(Records from a dataset)
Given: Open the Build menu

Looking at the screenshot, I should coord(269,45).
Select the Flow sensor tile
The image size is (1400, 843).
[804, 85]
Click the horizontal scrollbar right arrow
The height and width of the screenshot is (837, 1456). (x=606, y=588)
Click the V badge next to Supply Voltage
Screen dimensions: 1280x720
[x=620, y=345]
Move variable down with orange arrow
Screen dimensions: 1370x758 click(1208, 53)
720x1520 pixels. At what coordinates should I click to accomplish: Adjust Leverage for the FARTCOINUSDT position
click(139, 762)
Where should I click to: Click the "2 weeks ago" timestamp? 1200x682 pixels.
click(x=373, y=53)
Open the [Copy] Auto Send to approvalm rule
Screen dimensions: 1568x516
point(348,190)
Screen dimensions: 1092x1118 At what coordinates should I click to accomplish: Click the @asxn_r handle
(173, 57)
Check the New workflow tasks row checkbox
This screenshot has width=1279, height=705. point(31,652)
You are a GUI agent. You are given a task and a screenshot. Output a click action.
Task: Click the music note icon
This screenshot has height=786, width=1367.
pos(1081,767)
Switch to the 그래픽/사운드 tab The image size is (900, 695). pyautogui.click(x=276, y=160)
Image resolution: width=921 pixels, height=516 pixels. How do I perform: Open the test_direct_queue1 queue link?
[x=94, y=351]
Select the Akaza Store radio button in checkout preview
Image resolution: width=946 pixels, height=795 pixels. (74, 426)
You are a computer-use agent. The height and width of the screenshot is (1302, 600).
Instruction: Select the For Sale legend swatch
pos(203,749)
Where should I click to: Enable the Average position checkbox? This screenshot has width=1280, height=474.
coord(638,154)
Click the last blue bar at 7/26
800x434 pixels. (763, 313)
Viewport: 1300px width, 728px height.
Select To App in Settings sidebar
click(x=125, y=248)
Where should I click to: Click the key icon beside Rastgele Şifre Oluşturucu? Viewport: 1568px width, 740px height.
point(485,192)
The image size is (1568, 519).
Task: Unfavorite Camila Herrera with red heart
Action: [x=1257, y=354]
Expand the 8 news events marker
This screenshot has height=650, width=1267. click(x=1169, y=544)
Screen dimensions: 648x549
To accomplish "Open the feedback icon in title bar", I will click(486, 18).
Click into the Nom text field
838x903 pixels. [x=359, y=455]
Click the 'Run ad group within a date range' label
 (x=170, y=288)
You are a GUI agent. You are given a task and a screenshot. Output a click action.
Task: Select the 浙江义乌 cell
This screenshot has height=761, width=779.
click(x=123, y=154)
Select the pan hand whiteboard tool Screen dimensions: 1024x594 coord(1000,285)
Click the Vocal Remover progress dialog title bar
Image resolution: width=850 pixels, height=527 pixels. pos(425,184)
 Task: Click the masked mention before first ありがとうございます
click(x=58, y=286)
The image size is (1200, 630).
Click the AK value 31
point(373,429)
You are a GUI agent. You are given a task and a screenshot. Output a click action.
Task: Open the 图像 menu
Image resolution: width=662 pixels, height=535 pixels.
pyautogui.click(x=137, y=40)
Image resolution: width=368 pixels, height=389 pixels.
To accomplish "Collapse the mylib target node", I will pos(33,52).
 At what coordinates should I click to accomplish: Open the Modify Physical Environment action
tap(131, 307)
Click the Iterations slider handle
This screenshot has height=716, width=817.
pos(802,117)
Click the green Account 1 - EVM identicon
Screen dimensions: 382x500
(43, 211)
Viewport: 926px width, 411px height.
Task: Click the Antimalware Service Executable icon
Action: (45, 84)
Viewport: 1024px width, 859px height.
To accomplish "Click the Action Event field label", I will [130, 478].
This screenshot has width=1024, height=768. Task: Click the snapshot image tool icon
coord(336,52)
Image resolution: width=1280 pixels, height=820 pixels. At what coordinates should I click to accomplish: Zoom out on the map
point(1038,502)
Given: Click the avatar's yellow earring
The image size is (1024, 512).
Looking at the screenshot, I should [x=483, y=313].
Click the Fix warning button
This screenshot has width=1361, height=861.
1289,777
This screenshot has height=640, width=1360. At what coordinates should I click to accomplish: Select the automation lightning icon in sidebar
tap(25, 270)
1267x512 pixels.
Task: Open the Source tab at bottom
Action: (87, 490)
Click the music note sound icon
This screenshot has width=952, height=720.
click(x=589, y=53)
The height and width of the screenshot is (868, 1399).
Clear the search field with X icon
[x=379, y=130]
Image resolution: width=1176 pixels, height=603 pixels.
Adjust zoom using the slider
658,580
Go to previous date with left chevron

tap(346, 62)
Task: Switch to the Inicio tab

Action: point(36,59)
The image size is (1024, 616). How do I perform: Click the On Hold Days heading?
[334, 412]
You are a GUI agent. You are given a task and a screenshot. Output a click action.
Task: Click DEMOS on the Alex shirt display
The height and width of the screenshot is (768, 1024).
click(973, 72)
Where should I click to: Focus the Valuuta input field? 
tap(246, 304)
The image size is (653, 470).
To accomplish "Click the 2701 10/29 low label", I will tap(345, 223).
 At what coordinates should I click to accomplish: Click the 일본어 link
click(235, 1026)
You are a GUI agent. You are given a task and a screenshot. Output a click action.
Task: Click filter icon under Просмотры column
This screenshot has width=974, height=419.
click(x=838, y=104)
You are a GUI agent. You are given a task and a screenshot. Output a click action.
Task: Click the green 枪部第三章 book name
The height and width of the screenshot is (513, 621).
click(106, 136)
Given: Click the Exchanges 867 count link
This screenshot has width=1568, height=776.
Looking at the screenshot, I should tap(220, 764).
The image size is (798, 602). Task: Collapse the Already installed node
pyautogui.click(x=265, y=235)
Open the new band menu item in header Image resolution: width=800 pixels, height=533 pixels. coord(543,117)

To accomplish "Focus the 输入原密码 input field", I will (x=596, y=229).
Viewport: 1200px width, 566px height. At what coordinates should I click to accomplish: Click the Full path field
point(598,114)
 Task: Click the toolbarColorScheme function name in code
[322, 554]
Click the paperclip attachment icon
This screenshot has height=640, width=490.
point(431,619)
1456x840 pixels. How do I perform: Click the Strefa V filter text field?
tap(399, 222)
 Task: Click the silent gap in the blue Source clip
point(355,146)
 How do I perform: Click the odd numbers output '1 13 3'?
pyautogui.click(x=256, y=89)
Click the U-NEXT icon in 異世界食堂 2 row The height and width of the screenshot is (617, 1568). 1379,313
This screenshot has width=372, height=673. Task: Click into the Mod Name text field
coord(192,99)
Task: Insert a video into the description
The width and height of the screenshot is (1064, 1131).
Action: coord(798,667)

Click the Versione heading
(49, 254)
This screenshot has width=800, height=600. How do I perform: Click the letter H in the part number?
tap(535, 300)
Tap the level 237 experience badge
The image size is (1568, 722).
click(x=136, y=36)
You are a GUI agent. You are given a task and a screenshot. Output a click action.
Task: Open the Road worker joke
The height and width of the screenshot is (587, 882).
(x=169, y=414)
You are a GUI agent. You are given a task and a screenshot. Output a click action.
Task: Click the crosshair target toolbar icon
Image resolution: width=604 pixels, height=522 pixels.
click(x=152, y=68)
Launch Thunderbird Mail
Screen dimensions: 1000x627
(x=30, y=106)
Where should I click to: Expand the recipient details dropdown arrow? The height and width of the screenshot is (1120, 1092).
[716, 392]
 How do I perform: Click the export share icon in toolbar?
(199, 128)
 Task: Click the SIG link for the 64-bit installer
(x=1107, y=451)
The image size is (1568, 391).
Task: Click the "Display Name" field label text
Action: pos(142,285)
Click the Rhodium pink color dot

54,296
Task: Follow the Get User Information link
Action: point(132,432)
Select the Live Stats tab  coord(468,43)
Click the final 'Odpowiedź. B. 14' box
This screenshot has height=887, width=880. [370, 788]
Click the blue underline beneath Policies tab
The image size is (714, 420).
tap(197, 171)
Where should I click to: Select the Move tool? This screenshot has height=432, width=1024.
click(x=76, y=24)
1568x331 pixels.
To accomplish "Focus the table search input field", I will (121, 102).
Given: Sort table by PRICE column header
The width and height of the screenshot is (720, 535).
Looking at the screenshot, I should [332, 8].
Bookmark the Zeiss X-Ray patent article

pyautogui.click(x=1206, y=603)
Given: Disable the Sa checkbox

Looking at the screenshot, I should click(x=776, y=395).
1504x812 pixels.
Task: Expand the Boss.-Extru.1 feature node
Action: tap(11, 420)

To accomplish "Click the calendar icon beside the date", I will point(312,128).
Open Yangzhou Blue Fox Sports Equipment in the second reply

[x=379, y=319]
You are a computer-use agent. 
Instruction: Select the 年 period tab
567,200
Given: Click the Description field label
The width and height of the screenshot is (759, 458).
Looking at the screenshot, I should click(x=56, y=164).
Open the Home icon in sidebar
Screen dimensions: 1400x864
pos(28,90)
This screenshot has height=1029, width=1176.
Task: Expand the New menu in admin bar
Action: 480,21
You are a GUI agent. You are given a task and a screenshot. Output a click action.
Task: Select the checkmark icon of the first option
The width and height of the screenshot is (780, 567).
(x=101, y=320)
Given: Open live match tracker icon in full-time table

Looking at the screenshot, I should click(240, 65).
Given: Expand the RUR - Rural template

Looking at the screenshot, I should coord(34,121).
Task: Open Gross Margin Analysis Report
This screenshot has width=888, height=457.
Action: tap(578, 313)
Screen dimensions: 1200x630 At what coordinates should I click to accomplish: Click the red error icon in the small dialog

DIRECTIONS FOR THIS TASK.
Where the data above reaches the line holding "This screenshot has width=1568, height=776.", begin printing, and stop after the line holding "Click the U-NEXT". Each line must be reproduced exactly, with nothing else added.

OUTPUT.
This screenshot has width=1568, height=776.
Looking at the screenshot, I should tap(220, 764).
The image size is (798, 602). Task: Collapse the Already installed node
pyautogui.click(x=265, y=235)
Open the new band menu item in header Image resolution: width=800 pixels, height=533 pixels. coord(543,117)

To accomplish "Focus the 输入原密码 input field", I will (x=596, y=229).
Viewport: 1200px width, 566px height. At what coordinates should I click to accomplish: Click the Full path field
point(598,114)
 Task: Click the toolbarColorScheme function name in code
[322, 554]
Click the paperclip attachment icon
This screenshot has height=640, width=490.
point(431,619)
1456x840 pixels. How do I perform: Click the Strefa V filter text field?
tap(399, 222)
 Task: Click the silent gap in the blue Source clip
point(355,146)
 How do I perform: Click the odd numbers output '1 13 3'?
pyautogui.click(x=256, y=89)
Click the U-NEXT icon in 異世界食堂 2 row The height and width of the screenshot is (617, 1568). 1379,313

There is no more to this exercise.